From the NY Times on student perception versus student reality in universities:
LIKE most large universities, the University of Arizona is a virtual city: 37,000 students and nearly 14,000 employees on a sprawling campus in Tucson of 174 buildings and 11,000 parking spots. Also like most of the country’s colleges and universities, it is not particularly selective. Arizona admits 83 percent of its applicants, although most graduated in the top half of their high school class. They sit in numbing lecture halls with 500 classmates; the only instructor they may know is a teaching assistant, and they are, for all intents and purposes, anonymous.

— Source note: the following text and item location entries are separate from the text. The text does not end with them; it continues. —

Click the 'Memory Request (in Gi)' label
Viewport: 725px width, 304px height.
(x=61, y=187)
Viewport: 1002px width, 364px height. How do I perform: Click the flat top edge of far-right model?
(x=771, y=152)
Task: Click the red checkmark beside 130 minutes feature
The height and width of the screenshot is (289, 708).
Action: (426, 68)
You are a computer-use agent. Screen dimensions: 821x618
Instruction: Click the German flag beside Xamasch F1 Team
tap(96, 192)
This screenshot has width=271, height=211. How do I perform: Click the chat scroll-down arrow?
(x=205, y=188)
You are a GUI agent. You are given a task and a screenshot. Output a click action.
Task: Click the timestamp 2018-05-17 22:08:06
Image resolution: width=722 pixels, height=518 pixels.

This is not exactly the popular image of ivy-covered higher education, but it’s the truth of it. Most students do not go to an Amherst or a Williams. They go to enormous public institutions like the Universities of Arizona, Iowa, Connecticut, Minnesota: more than five million undergraduates attend an institution with at least 15,000 students. The freshman class alone exceeds the population of a small town, and the course catalog is the size of a phone book. Mike Morefield, a junior at Arizona, remembers his first year: “It’s like somebody comes along with a pin right after high school, pops your bubble, picks you up, throws you naked into some college, and you’ve got to figure it out.”
…
Even though a university opens the door [by offering extensive advising and counselling], it can’t make an adolescent walk through it. However lost they may be, college students may never seek out an adviser. Intimidated, shy or alienated, they don’t drop in during faculty office hours. Parents out of sight, they struggle with their newfound independence, starting with the freedom not to wake up before midday or to eat pizza any hour of the night – and again for breakfast – or to put off reading assignments until cram time at finals.
McGill University isn’t as anonymous as large state universities. However, it can be very intimidating. So what have been your experiences in university? More important, what are your successful coping skills?